> _REQUIRED WORK_: Output the listing lines from the one containing "You are a GUI" through the one containing "This screenshot has width=324, height=575.", both included, as a numbered list, omitting blank lines.

> _DATA SUPPLIED_:
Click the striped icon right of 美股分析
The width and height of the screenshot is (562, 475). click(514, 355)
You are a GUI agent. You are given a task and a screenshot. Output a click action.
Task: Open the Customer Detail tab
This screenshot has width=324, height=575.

---

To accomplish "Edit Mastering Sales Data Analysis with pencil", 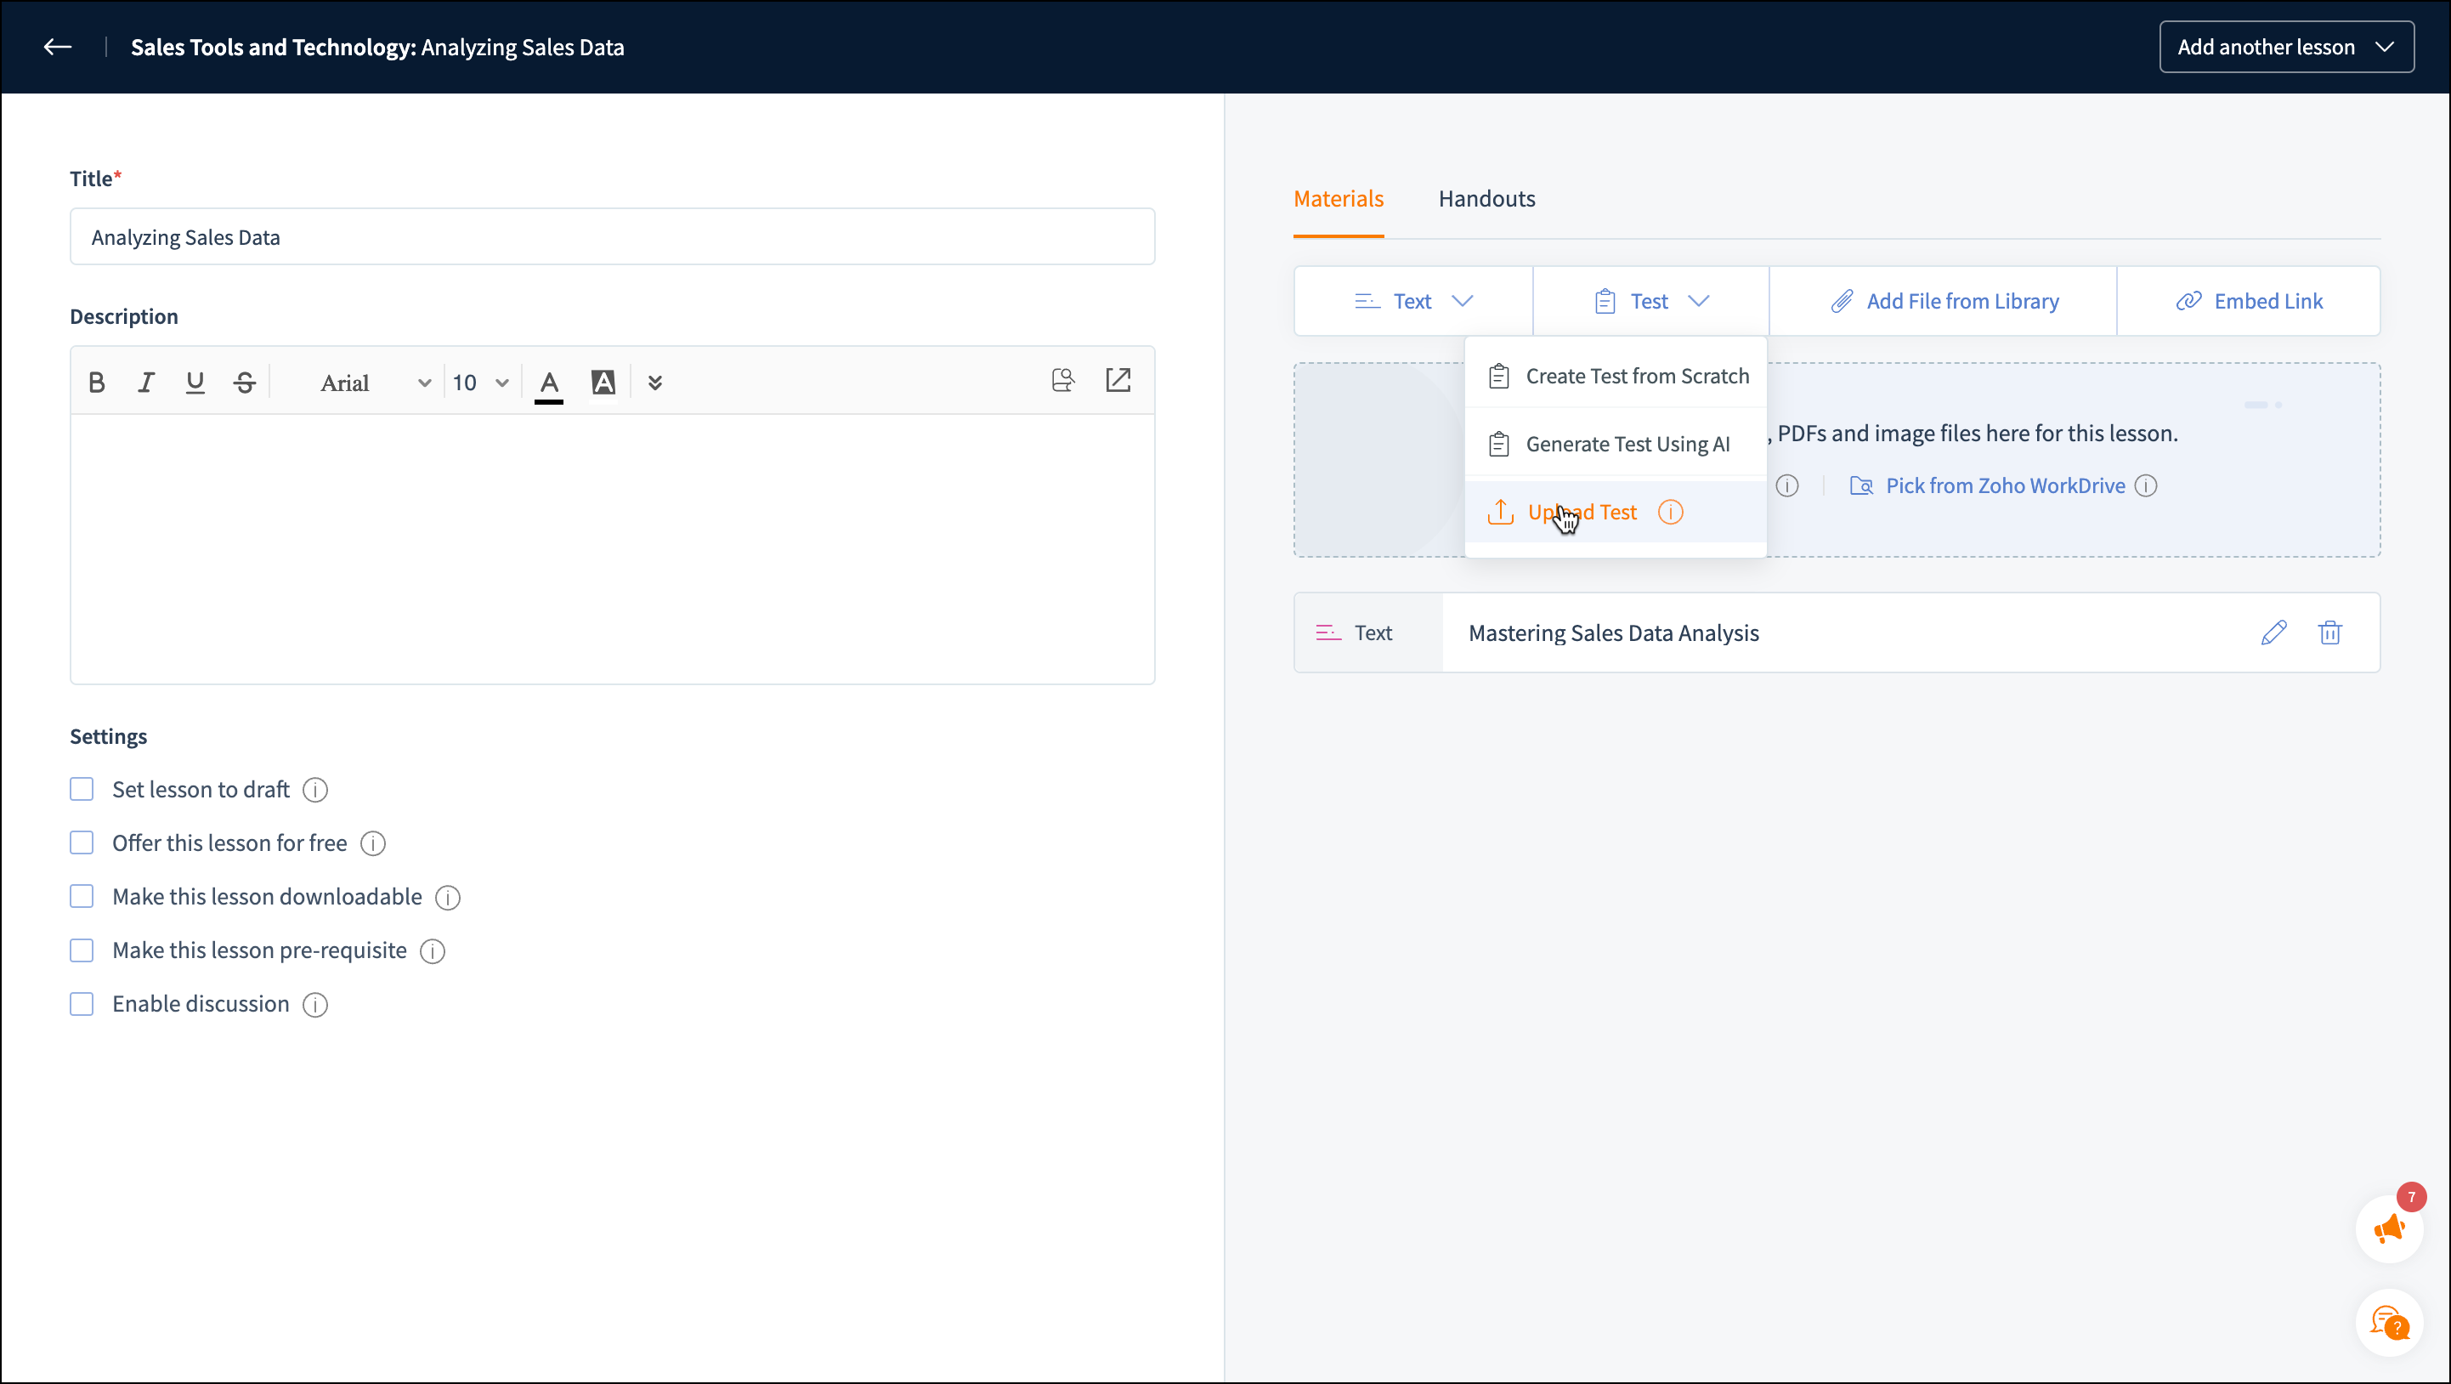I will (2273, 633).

> _WRITTEN RESPONSE_:
1. You are a GUI agent. You are given a task and a screenshot. Output a click action.
2. Task: Open the Customer Detail tab
3. This screenshot has width=324, height=575.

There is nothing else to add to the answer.